* [YOUR GOAL]: Leaving nothing out, set down all the data exactly.
(SUPPLIED RECORDS)
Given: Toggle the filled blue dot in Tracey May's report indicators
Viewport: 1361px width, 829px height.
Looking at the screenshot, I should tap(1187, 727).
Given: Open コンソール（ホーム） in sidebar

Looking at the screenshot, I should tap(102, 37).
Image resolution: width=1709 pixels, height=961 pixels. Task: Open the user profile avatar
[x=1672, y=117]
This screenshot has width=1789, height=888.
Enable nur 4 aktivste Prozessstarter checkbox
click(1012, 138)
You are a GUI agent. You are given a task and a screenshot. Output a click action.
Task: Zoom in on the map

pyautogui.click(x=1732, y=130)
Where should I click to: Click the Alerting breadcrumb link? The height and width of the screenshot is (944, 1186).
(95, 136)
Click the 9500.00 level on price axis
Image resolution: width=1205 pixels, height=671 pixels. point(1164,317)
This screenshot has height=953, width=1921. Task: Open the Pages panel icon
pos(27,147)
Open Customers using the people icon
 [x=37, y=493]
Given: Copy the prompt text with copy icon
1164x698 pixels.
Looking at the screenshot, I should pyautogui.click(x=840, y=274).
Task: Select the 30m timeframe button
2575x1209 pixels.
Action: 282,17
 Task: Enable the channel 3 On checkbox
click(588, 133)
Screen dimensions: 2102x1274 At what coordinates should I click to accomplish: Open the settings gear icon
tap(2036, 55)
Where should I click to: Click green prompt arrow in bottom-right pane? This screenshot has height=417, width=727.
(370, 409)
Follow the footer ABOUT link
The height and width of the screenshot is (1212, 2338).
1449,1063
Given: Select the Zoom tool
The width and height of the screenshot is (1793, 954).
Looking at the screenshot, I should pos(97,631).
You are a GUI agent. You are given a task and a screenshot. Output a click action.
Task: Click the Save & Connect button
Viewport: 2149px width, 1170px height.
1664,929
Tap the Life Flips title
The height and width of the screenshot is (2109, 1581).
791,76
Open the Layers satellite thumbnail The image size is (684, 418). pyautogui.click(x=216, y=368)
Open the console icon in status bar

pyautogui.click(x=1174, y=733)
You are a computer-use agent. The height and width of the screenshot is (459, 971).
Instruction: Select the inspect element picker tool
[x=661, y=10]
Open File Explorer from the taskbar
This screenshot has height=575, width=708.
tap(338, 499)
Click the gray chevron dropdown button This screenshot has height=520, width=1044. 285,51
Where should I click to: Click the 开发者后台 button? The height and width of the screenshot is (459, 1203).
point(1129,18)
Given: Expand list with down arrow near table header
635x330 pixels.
(End SUPPLIED RECORDS)
* [SOLUTION]:
Given: Toggle the filled blue dot in Tracey May's report indicators
Viewport: 1361px width, 829px height.
Looking at the screenshot, I should tap(1187, 727).
Given: Open コンソール（ホーム） in sidebar

Looking at the screenshot, I should tap(102, 37).
Image resolution: width=1709 pixels, height=961 pixels. Task: Open the user profile avatar
[x=1672, y=117]
This screenshot has width=1789, height=888.
Enable nur 4 aktivste Prozessstarter checkbox
click(1012, 138)
You are a GUI agent. You are given a task and a screenshot. Output a click action.
Task: Zoom in on the map

pyautogui.click(x=1732, y=130)
Where should I click to: Click the Alerting breadcrumb link? The height and width of the screenshot is (944, 1186).
(95, 136)
Click the 9500.00 level on price axis
Image resolution: width=1205 pixels, height=671 pixels. point(1164,317)
This screenshot has height=953, width=1921. Task: Open the Pages panel icon
pos(27,147)
Open Customers using the people icon
 [x=37, y=493]
Given: Copy the prompt text with copy icon
1164x698 pixels.
Looking at the screenshot, I should pyautogui.click(x=840, y=274).
Task: Select the 30m timeframe button
2575x1209 pixels.
Action: 282,17
 Task: Enable the channel 3 On checkbox
click(588, 133)
Screen dimensions: 2102x1274 At what coordinates should I click to accomplish: Open the settings gear icon
tap(2036, 55)
Where should I click to: Click green prompt arrow in bottom-right pane? This screenshot has height=417, width=727.
(370, 409)
Follow the footer ABOUT link
The height and width of the screenshot is (1212, 2338).
1449,1063
Given: Select the Zoom tool
The width and height of the screenshot is (1793, 954).
Looking at the screenshot, I should pos(97,631).
You are a GUI agent. You are given a task and a screenshot. Output a click action.
Task: Click the Save & Connect button
Viewport: 2149px width, 1170px height.
1664,929
Tap the Life Flips title
The height and width of the screenshot is (2109, 1581).
791,76
Open the Layers satellite thumbnail The image size is (684, 418). pyautogui.click(x=216, y=368)
Open the console icon in status bar

pyautogui.click(x=1174, y=733)
You are a computer-use agent. The height and width of the screenshot is (459, 971).
Instruction: Select the inspect element picker tool
[x=661, y=10]
Open File Explorer from the taskbar
This screenshot has height=575, width=708.
tap(338, 499)
Click the gray chevron dropdown button This screenshot has height=520, width=1044. 285,51
Where should I click to: Click the 开发者后台 button? The height and width of the screenshot is (459, 1203).
point(1129,18)
Given: Expand list with down arrow near table header
635x330 pixels.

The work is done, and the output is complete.